**What you are asked to do:** Retype the following records word for word.

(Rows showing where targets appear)
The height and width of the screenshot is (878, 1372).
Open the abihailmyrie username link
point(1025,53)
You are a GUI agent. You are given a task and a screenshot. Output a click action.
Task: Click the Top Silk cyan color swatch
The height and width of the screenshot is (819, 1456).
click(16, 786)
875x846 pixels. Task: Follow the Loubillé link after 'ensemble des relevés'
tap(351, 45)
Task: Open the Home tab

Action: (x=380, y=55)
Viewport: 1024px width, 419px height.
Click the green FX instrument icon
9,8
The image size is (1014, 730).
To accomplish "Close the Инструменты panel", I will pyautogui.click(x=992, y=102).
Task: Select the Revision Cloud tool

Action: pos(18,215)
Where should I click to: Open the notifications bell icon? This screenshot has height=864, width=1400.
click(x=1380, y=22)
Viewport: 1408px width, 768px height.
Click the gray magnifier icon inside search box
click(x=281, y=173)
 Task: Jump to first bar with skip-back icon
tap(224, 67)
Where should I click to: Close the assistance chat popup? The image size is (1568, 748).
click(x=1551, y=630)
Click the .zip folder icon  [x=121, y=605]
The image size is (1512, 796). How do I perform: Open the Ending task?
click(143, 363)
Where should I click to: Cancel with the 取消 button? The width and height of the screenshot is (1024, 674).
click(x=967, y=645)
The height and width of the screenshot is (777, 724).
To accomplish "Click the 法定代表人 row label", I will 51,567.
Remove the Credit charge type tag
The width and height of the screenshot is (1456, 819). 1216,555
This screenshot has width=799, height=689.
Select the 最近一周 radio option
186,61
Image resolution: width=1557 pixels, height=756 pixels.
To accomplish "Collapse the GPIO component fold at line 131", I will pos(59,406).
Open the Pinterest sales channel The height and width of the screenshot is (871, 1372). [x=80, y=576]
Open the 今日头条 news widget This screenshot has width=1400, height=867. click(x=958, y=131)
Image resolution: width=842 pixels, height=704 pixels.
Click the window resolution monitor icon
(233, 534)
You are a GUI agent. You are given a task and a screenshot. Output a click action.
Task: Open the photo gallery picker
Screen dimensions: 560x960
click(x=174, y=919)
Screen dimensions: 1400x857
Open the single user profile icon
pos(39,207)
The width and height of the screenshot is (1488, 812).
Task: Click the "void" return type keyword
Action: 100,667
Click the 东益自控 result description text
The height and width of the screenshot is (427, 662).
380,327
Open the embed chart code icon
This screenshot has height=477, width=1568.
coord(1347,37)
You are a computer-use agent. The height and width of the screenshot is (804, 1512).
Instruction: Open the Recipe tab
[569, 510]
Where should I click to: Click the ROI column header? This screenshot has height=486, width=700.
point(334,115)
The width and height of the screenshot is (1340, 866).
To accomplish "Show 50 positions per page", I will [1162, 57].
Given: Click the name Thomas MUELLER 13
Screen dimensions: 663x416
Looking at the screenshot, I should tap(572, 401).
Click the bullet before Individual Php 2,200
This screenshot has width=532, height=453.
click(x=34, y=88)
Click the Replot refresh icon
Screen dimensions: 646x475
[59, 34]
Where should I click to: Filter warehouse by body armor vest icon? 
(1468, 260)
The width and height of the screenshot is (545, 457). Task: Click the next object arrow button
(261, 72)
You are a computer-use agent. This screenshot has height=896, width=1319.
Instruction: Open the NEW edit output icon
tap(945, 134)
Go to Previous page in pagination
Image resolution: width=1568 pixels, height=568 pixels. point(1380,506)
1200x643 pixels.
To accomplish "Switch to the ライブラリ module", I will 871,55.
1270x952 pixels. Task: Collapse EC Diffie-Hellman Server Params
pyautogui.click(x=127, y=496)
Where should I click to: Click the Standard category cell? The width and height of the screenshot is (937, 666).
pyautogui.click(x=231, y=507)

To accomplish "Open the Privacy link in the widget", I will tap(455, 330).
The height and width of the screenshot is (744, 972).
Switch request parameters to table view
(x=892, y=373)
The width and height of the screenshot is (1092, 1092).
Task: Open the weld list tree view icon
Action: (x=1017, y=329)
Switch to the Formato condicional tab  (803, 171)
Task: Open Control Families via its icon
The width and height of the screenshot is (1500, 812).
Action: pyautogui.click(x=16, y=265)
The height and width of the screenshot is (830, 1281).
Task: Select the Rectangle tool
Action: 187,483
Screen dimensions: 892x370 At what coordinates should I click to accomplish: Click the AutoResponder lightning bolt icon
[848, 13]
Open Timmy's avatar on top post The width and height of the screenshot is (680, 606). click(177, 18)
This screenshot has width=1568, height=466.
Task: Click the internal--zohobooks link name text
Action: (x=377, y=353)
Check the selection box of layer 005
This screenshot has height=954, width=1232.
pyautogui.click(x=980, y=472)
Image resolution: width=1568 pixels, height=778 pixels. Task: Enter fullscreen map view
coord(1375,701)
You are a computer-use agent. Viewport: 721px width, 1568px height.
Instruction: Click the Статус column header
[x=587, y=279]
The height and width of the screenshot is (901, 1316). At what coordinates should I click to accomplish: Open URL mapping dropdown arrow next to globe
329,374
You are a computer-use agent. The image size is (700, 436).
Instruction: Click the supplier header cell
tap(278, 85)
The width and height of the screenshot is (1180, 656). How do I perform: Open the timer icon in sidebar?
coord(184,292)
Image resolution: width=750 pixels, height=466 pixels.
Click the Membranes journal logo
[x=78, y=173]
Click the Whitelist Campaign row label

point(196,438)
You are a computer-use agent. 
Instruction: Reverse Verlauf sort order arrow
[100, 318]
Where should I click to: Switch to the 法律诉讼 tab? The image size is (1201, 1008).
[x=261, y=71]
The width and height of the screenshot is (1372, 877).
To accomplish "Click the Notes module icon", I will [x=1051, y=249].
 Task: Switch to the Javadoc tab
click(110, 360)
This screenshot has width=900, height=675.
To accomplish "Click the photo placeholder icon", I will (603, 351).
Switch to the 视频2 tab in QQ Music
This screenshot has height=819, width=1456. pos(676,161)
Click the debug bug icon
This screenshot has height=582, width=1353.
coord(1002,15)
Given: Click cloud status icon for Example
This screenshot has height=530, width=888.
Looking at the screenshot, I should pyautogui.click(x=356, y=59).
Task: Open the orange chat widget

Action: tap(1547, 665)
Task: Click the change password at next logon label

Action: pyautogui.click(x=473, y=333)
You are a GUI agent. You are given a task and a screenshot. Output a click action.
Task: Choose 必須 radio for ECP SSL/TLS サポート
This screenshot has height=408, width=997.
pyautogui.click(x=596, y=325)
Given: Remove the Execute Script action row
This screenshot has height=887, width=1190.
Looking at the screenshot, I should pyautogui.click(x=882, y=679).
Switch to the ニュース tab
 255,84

**Exercise solution:**
The height and width of the screenshot is (878, 1372).
Open the abihailmyrie username link
point(1025,53)
You are a GUI agent. You are given a task and a screenshot. Output a click action.
Task: Click the Top Silk cyan color swatch
The height and width of the screenshot is (819, 1456).
click(16, 786)
875x846 pixels. Task: Follow the Loubillé link after 'ensemble des relevés'
tap(351, 45)
Task: Open the Home tab

Action: (x=380, y=55)
Viewport: 1024px width, 419px height.
Click the green FX instrument icon
9,8
The image size is (1014, 730).
To accomplish "Close the Инструменты panel", I will pyautogui.click(x=992, y=102).
Task: Select the Revision Cloud tool

Action: pos(18,215)
Where should I click to: Open the notifications bell icon? This screenshot has height=864, width=1400.
click(x=1380, y=22)
Viewport: 1408px width, 768px height.
Click the gray magnifier icon inside search box
click(x=281, y=173)
 Task: Jump to first bar with skip-back icon
tap(224, 67)
Where should I click to: Close the assistance chat popup? The image size is (1568, 748).
click(x=1551, y=630)
Click the .zip folder icon  [x=121, y=605]
The image size is (1512, 796). How do I perform: Open the Ending task?
click(143, 363)
Where should I click to: Cancel with the 取消 button? The width and height of the screenshot is (1024, 674).
click(x=967, y=645)
The height and width of the screenshot is (777, 724).
To accomplish "Click the 法定代表人 row label", I will 51,567.
Remove the Credit charge type tag
The width and height of the screenshot is (1456, 819). 1216,555
This screenshot has width=799, height=689.
Select the 最近一周 radio option
186,61
Image resolution: width=1557 pixels, height=756 pixels.
To accomplish "Collapse the GPIO component fold at line 131", I will pos(59,406).
Open the Pinterest sales channel The height and width of the screenshot is (871, 1372). [x=80, y=576]
Open the 今日头条 news widget This screenshot has width=1400, height=867. click(x=958, y=131)
Image resolution: width=842 pixels, height=704 pixels.
Click the window resolution monitor icon
(233, 534)
You are a GUI agent. You are given a task and a screenshot. Output a click action.
Task: Open the photo gallery picker
Screen dimensions: 560x960
click(x=174, y=919)
Screen dimensions: 1400x857
Open the single user profile icon
pos(39,207)
The width and height of the screenshot is (1488, 812).
Task: Click the "void" return type keyword
Action: 100,667
Click the 东益自控 result description text
The height and width of the screenshot is (427, 662).
380,327
Open the embed chart code icon
This screenshot has height=477, width=1568.
coord(1347,37)
You are a computer-use agent. The height and width of the screenshot is (804, 1512).
Instruction: Open the Recipe tab
[569, 510]
Where should I click to: Click the ROI column header? This screenshot has height=486, width=700.
point(334,115)
The width and height of the screenshot is (1340, 866).
To accomplish "Show 50 positions per page", I will [1162, 57].
Given: Click the name Thomas MUELLER 13
Screen dimensions: 663x416
Looking at the screenshot, I should tap(572, 401).
Click the bullet before Individual Php 2,200
This screenshot has width=532, height=453.
click(x=34, y=88)
Click the Replot refresh icon
Screen dimensions: 646x475
[59, 34]
Where should I click to: Filter warehouse by body armor vest icon? 
(1468, 260)
The width and height of the screenshot is (545, 457). Task: Click the next object arrow button
(261, 72)
You are a computer-use agent. This screenshot has height=896, width=1319.
Instruction: Open the NEW edit output icon
tap(945, 134)
Go to Previous page in pagination
Image resolution: width=1568 pixels, height=568 pixels. point(1380,506)
1200x643 pixels.
To accomplish "Switch to the ライブラリ module", I will 871,55.
1270x952 pixels. Task: Collapse EC Diffie-Hellman Server Params
pyautogui.click(x=127, y=496)
Where should I click to: Click the Standard category cell? The width and height of the screenshot is (937, 666).
pyautogui.click(x=231, y=507)

To accomplish "Open the Privacy link in the widget", I will tap(455, 330).
The height and width of the screenshot is (744, 972).
Switch request parameters to table view
(x=892, y=373)
The width and height of the screenshot is (1092, 1092).
Task: Open the weld list tree view icon
Action: (x=1017, y=329)
Switch to the Formato condicional tab  (803, 171)
Task: Open Control Families via its icon
The width and height of the screenshot is (1500, 812).
Action: pyautogui.click(x=16, y=265)
The height and width of the screenshot is (830, 1281).
Task: Select the Rectangle tool
Action: 187,483
Screen dimensions: 892x370 At what coordinates should I click to accomplish: Click the AutoResponder lightning bolt icon
[848, 13]
Open Timmy's avatar on top post The width and height of the screenshot is (680, 606). click(177, 18)
This screenshot has width=1568, height=466.
Task: Click the internal--zohobooks link name text
Action: (x=377, y=353)
Check the selection box of layer 005
This screenshot has height=954, width=1232.
pyautogui.click(x=980, y=472)
Image resolution: width=1568 pixels, height=778 pixels. Task: Enter fullscreen map view
coord(1375,701)
You are a computer-use agent. Viewport: 721px width, 1568px height.
Instruction: Click the Статус column header
[x=587, y=279]
The height and width of the screenshot is (901, 1316). At what coordinates should I click to accomplish: Open URL mapping dropdown arrow next to globe
329,374
You are a computer-use agent. The image size is (700, 436).
Instruction: Click the supplier header cell
tap(278, 85)
The width and height of the screenshot is (1180, 656). How do I perform: Open the timer icon in sidebar?
coord(184,292)
Image resolution: width=750 pixels, height=466 pixels.
Click the Membranes journal logo
[x=78, y=173]
Click the Whitelist Campaign row label

point(196,438)
You are a computer-use agent. 
Instruction: Reverse Verlauf sort order arrow
[100, 318]
Where should I click to: Switch to the 法律诉讼 tab? The image size is (1201, 1008).
[x=261, y=71]
The width and height of the screenshot is (1372, 877).
To accomplish "Click the Notes module icon", I will [x=1051, y=249].
 Task: Switch to the Javadoc tab
click(110, 360)
This screenshot has width=900, height=675.
To accomplish "Click the photo placeholder icon", I will (603, 351).
Switch to the 视频2 tab in QQ Music
This screenshot has height=819, width=1456. pos(676,161)
Click the debug bug icon
This screenshot has height=582, width=1353.
coord(1002,15)
Given: Click cloud status icon for Example
This screenshot has height=530, width=888.
Looking at the screenshot, I should pyautogui.click(x=356, y=59).
Task: Open the orange chat widget

Action: tap(1547, 665)
Task: Click the change password at next logon label

Action: pyautogui.click(x=473, y=333)
You are a GUI agent. You are given a task and a screenshot. Output a click action.
Task: Choose 必須 radio for ECP SSL/TLS サポート
This screenshot has height=408, width=997.
pyautogui.click(x=596, y=325)
Given: Remove the Execute Script action row
This screenshot has height=887, width=1190.
Looking at the screenshot, I should pyautogui.click(x=882, y=679).
Switch to the ニュース tab
 255,84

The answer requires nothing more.